Dave Thomas
- Thomas with a student at Miami Beach Senior High School holding his Beach High Hall of Fame plaque

No. 41
- Position: Cornerback

Personal information
- Born: August 25, 1968 (age 57) Miami, Florida, U.S.
- Listed height: 6 ft 3 in (1.91 m)
- Listed weight: 218 lb (99 kg)

Career information
- High school: Miami Beach Senior (Miami Beach, Florida)
- College: Tennessee
- NFL draft: 1993: 8th round, 203rd overall pick
- Expansion draft: 1995: 16th round, 31st overall pick

Career history
- Dallas Cowboys (1993–1994); Jacksonville Jaguars (1995–1999); New York Giants (2000–2001);

Awards and highlights
- Super Bowl champion (XXVIII);

Career NFL statistics
- Games played: 130
- Games started: 53
- Interceptions: 9
- Stats at Pro Football Reference

= Dave Thomas (cornerback) =

American football player (born 1968)

David Garfield Thomas (born August 25, 1968) is an American former professional football player who was a cornerback in the National Football League (NFL) for the Dallas Cowboys, Jacksonville Jaguars, and New York Giants. He was selected in the eighth round of the 1993 NFL draft. He played college football for the Tennessee Volunteers.

==Early life==
Thomas attended Miami Beach Senior High School, where he received third-team All-American and All-Conference honors in football as a senior. He also lettered in basketball and track.

==College career==
He enrolled at Butler Community College, where he registered 7 interceptions as a freshman and 10 (second in the nation) as a sophomore, on his way to becoming one of the top cornerbacks in junior college.

As a junior in 1990, he transferred to the University of Tennessee. He appeared in all 13 games as a backup cornerback, posting 17 tackles, one interception (returned for 51 yards against UTEP) and one pass defensed.

As a senior in 1991, he was redshirted. In October, an off-field incident caused him to lose his final year of sports eligibility at Tennessee. In 1992, he didn't play football but still stay at the school and graduate.

==Professional career==

===Dallas Cowboys===
Even though he was out of football for two years, the Dallas Cowboys selected him in the eighth round (203rd overall) of the 1993 NFL draft. During his time with the team he was one of the tallest cornerbacks in the NFL and showed promise playing special teams and in some of the nickel packages. He was a part of the Super Bowl XXVIII winning team. He appeared in 12 games and finished with 8 special teams tackles.
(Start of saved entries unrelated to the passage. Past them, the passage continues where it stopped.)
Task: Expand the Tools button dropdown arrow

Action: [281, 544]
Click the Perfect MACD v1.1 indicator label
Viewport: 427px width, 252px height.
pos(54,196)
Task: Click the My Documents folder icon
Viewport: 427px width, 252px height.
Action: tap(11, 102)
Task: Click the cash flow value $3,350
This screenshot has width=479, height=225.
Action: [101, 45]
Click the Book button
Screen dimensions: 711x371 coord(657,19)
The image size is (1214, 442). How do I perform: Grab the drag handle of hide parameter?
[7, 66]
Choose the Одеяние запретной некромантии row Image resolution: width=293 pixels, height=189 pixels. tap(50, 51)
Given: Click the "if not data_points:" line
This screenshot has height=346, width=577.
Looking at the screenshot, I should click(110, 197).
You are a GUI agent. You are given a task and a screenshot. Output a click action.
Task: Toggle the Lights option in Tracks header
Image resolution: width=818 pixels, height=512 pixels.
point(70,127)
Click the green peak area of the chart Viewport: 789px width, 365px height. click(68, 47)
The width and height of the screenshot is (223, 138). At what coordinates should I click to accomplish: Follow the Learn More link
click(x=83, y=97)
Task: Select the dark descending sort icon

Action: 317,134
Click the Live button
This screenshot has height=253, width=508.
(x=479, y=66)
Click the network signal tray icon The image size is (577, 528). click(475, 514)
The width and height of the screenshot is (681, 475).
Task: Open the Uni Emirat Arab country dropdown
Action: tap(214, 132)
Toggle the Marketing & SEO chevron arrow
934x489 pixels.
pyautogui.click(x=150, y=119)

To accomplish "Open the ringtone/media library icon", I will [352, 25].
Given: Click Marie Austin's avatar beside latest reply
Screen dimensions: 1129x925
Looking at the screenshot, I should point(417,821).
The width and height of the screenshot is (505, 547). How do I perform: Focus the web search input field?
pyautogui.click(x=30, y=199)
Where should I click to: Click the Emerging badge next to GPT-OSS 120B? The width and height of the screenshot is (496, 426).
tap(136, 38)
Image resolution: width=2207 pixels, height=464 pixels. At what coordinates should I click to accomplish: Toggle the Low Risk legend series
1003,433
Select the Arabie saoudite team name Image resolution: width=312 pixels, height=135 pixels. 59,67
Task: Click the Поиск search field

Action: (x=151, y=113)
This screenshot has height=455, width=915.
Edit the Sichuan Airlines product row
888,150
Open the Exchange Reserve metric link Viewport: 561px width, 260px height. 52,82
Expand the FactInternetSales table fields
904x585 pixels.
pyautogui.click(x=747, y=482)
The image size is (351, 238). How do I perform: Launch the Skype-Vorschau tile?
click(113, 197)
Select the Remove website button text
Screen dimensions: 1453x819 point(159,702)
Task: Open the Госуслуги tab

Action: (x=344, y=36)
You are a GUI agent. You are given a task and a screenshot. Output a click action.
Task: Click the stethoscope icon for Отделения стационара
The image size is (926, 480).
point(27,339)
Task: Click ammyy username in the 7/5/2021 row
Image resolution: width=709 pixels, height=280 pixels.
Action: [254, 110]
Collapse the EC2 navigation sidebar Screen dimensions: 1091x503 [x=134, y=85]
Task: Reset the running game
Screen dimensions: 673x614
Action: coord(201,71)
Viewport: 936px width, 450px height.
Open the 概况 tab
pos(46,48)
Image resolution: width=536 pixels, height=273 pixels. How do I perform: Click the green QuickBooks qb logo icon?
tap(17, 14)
In 1994, he appeared in all 16 games as a backup cornerback. He collected 4 defensive tackles and 20 special teams tackles (fourth on the team).

===Jacksonville Jaguars===
The Jacksonville Jaguars selected him from the Cowboys roster in the 1995 NFL expansion draft. He was the team's nickel cornerback and played in 16 games with 2 starts. He tallied 39 tackles, 8 passes defensed, one fumble recovery, one blocked punt and 12 special teams tackles (second on the team)

In 1996, he became the starting left cornerback after replacing Vinnie Clark in the fifth game against the Carolina Panthers. In the ninth against the Cincinnati Bengals, he sustained a fractured left femur while covering an onside kick after colliding with teammate Dana Hall. He was placed on the injured reserve list on October 29. He tallied 36 tackles (2 for loss), 2 interceptions, 6 passes defensed and 5 special teams tackles. He was replaced with rookie Aaron Beasley.

In 1997, although he was named starter at right cornerback and appeared in all 16 games, it has been speculated that he was never the same player after his injury. He collected a career-high 88 tackles, along with 2 interceptions, 15 passes defensed, 2 forced fumbles and one fumble recovery.

In 1998, he started 12 out of 14 games at right cornerback. He missed 2 games and left 3 other contests early because of injuries. He recorded 69 tackles, one interception, 15 passes defensed, 4 forced fumbles (led the team), 2 quarterback hurries, one fumble recovery and 3 special teams tackles.

In 1999, he was relegated to backup rookie Fernando Bryant at left cornerback and playing in the nickel defense. He finished with 15 tackles, 2 interceptions, 4 passes defensed, one blocked punt and 18 special teams tackles, one punt block and one forced fumble on special teams.

===New York Giants===
On April 11, 2000, he signed as a free agent with the New York Giants to play special teams and in the nickel defense, but was named the starter when Conrad Hamilton was injured and later waived. He was a part of the team that made Super Bowl XXXV and lost to the Baltimore Ravens.

In 2001, he was replaced as the starter at left cornerback with Will Allen. He was released on March 1, 2002.